One particular review, in the Los Angeles Times, which was written by Robert Hiburn, on April 11, 1988, captured the impact the Boys from Zim were making.
It went under the headline, ‘Bhundu Boys, An African Sensation.’
“The Bhundus have been one of the surprise sensations of the British pop scene for more than a year, thanks to almost constant touring there and an album, ‘Shabini,’ that was at or near the top of the independent album charts in England for most of 1987,” wrote Hiburn.
“Though previously available here only in import editions, ‘Shabini’ has just been released in the US by Carthage Records, and the Bhundu’s two subsequent LPs are now also available domestically.
“While the albums (especially ‘Shabini’) are attractive introductions, the Bhundus are best appreciated live, where they infuse their music with such an enticing sense of rhythm and life that the group makes most Western rock bands seem haplessly stiff.
“Radio airplay – the key to widespread acceptance in this country – may be difficult for a band that doesn’t sing in English, but it’s nice to think that the music itself may be enough for the Bhundus.
“If the quintet shifts its attention from England to the United States, it could mark the start here of a lasting appreciation of African Pop.”
They had just made their debut in the United States.
“The Bhundu Boys, the deliciously appealing quintet from Zimbabwe that made its local debut Saturday at the Music Machine in West Los Angeles, may finally be the band to break the African Pop stalemate in this country,” noted Hiburn.

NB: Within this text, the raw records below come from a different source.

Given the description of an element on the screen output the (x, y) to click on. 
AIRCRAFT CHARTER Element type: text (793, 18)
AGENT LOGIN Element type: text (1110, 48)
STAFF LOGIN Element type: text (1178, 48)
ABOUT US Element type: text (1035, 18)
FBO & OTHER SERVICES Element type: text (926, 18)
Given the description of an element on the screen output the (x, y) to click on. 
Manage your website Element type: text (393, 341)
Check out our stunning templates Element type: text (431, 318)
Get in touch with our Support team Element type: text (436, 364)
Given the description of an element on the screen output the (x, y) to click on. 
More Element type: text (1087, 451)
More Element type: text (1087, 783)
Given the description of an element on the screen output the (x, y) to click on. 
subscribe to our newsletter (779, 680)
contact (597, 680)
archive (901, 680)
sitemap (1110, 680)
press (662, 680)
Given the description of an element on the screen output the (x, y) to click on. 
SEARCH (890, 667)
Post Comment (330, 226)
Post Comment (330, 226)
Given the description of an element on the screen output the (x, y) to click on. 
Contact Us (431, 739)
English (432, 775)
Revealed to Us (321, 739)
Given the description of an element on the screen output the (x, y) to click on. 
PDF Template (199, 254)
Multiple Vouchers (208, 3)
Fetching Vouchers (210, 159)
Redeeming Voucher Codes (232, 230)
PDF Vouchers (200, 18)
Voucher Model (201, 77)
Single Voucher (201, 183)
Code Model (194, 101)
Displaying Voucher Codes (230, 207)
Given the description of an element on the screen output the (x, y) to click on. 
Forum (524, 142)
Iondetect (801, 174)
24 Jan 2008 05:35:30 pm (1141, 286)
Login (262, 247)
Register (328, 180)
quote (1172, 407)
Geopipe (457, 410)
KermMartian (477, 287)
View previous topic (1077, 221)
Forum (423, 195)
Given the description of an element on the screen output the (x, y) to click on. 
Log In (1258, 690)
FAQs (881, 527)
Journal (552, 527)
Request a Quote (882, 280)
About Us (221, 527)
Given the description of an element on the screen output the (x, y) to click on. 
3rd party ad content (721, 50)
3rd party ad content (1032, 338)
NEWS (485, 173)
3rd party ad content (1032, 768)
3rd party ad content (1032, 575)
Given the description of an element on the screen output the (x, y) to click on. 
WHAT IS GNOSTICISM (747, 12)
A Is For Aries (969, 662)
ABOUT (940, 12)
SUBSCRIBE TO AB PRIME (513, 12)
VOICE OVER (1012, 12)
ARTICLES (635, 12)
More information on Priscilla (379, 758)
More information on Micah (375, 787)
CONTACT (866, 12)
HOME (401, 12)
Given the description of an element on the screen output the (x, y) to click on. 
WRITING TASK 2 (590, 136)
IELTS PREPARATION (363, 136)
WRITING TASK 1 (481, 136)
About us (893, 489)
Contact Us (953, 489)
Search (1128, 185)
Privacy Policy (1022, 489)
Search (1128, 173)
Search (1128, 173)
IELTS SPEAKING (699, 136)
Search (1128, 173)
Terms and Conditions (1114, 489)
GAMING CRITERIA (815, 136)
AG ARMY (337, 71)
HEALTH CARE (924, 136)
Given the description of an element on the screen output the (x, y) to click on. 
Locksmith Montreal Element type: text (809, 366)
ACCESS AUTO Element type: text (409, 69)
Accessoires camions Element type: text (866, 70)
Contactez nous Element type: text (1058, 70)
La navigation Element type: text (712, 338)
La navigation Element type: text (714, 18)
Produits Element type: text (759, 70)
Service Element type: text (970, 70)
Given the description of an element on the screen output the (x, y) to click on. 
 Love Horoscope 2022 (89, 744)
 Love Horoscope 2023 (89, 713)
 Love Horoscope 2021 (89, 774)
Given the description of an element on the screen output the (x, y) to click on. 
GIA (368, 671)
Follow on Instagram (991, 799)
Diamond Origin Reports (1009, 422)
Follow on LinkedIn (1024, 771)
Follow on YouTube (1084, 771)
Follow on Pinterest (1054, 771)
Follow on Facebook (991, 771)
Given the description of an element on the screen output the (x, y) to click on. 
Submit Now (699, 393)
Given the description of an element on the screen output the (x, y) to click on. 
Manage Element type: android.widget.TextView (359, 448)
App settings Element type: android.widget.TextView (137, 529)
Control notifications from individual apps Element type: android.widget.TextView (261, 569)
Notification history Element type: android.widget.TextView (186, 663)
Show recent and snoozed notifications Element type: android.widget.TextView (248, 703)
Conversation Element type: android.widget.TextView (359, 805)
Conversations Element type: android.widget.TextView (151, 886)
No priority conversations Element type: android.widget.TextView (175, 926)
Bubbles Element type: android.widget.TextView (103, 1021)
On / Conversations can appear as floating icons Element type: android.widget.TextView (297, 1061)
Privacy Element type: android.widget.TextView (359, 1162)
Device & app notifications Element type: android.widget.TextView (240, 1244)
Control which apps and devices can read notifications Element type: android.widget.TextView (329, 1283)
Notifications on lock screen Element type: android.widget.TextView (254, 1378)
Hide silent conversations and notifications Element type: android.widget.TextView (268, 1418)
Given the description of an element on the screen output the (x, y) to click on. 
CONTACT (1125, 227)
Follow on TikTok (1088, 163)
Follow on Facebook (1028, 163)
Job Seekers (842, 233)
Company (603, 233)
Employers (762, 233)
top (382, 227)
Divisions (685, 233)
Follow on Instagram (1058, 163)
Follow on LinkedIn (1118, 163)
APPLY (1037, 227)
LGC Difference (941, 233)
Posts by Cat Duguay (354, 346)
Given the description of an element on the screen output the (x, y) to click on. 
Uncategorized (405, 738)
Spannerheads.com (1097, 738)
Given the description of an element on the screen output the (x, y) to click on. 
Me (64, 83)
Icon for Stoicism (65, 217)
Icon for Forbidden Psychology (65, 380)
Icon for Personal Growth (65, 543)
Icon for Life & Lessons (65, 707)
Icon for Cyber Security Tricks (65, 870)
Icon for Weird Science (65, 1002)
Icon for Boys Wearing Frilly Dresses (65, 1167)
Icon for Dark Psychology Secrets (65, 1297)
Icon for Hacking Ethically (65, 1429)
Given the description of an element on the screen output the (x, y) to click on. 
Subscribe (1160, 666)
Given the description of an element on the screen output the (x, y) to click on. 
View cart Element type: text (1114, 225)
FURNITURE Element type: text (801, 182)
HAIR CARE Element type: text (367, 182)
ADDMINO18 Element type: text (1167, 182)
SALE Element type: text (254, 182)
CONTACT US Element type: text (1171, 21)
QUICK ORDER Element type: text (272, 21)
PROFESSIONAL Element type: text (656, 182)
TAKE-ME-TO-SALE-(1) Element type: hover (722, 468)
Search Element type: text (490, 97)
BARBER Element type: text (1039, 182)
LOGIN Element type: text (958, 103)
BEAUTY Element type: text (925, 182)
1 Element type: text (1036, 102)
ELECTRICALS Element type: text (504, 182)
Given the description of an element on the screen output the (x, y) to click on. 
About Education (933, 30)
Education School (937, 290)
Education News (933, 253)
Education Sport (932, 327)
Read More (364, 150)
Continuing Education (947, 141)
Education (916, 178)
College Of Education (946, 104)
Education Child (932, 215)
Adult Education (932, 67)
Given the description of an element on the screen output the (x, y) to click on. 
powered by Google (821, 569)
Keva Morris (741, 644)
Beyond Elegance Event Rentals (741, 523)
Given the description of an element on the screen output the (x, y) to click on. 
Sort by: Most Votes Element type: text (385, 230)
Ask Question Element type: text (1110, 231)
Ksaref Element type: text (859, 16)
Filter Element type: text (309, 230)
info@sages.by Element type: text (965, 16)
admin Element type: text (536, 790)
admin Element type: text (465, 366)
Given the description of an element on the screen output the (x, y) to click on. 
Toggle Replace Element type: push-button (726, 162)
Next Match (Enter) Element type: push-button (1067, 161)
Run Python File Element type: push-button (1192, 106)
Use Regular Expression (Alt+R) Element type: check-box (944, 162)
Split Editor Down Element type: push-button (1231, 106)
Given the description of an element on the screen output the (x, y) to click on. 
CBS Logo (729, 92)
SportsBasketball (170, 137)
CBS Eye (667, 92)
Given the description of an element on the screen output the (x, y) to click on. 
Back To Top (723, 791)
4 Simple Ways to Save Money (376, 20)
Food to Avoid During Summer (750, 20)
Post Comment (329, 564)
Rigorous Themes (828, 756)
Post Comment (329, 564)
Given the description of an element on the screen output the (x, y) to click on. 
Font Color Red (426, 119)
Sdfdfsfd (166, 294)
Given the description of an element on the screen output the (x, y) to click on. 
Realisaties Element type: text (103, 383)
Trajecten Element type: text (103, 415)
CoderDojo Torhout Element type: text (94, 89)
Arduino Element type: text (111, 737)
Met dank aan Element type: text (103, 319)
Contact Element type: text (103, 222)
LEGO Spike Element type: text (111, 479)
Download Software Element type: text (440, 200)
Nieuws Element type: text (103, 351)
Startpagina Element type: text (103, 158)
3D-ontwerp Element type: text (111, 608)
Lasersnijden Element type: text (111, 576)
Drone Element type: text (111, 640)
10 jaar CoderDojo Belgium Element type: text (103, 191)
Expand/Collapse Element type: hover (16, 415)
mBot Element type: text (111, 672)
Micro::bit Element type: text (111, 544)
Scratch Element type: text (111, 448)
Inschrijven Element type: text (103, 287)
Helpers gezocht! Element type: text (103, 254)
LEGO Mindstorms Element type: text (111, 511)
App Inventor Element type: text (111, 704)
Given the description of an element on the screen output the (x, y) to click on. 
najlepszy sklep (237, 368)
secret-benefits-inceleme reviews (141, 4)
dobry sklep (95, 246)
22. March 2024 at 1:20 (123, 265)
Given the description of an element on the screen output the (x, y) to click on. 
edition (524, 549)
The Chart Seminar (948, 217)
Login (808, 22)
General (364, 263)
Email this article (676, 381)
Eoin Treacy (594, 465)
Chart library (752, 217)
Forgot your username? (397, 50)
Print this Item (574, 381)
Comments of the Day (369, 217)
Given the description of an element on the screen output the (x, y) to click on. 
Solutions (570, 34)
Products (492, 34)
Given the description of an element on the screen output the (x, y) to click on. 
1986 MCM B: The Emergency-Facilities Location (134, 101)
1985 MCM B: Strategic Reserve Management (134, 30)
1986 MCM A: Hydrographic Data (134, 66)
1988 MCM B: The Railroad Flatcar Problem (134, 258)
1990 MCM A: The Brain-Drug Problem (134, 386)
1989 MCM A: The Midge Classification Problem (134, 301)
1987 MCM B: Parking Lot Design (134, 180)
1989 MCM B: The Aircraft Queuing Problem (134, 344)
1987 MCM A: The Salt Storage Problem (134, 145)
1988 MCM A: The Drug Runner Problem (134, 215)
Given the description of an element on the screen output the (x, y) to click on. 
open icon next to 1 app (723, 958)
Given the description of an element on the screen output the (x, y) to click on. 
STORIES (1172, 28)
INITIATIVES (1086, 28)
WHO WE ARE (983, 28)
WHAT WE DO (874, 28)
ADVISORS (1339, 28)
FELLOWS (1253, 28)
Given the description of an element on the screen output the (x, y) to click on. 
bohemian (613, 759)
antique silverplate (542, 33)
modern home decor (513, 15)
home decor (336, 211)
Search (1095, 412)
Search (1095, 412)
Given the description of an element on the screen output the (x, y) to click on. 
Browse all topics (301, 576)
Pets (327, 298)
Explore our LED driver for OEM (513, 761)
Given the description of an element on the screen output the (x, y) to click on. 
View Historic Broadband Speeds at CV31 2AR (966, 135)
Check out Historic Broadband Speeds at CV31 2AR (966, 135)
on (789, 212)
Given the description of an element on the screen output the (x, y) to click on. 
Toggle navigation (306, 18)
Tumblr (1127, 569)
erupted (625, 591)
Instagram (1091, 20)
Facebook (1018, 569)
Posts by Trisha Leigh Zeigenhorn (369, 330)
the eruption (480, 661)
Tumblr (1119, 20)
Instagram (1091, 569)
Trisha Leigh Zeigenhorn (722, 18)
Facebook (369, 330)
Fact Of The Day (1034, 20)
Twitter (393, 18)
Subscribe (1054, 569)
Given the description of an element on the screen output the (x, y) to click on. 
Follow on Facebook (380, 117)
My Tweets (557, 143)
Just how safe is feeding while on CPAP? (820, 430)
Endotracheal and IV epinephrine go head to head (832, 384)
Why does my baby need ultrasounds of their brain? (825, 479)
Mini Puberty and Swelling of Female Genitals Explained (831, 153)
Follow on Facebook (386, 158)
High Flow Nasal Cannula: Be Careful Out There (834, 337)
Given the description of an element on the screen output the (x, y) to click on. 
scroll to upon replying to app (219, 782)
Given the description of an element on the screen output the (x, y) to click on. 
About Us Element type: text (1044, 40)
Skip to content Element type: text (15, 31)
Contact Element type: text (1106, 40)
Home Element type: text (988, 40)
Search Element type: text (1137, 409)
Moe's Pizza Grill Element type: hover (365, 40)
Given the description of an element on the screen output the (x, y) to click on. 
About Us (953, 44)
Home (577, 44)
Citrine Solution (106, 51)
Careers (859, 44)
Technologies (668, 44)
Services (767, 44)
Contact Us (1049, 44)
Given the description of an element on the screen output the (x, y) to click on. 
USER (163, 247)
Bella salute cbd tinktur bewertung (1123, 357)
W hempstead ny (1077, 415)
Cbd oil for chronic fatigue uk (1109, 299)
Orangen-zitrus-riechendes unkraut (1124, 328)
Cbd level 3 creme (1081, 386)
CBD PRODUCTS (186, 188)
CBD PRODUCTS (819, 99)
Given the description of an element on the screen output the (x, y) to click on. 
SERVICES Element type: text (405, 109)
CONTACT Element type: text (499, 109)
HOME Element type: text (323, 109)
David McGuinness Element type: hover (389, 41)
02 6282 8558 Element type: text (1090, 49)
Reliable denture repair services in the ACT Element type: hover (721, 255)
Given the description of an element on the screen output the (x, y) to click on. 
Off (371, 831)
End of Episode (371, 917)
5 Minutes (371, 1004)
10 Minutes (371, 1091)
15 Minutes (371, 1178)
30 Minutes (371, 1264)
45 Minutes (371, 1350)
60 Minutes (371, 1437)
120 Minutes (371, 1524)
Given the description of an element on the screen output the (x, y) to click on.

“US audiences have shown affection for African groups touring here for the first time, but they’ve also exhibited a discouraging tendency to look ahead to the next newcomer rather than build permanent attachments to those they’ve already seen.
“On one hand, it’s easy to dismiss the pop audience here as simply cultural sightseers who respond to the novelty and colour of an evening with an exotic foreign band.
“But the African musicians too may contribute to the problem. Many of the groups − including King Sunny Ade and Ladysmith Black Mambazo − appear to play all their cards the first time around.
“So what makes the Bhundus different?
“The quintet plays a tough and focused form of dance music, called jit, that is seasoned with a strong Caribbean lilt and some Louisiana R & B reminiscent of the Meters.
“The Bhundus also seem to share the Western fondness for musical change, so that you do sense some movement from album to album.
“Mostly, however, this is simply a sensational group.
“Singer-guitarist Biggie Tembo is a charismatic and convincing frontman who works hard at involving the audience.
“Though he sings mostly in the Shona language, he speaks between songs in English.
“The group’s style mixes guitar and keyboard textures in ways that serve up both the silky zest associated with Paul Simon’s ‘Graceland’ album and the warm sense of community identified with a roots-conscious American group like Los Lobos.”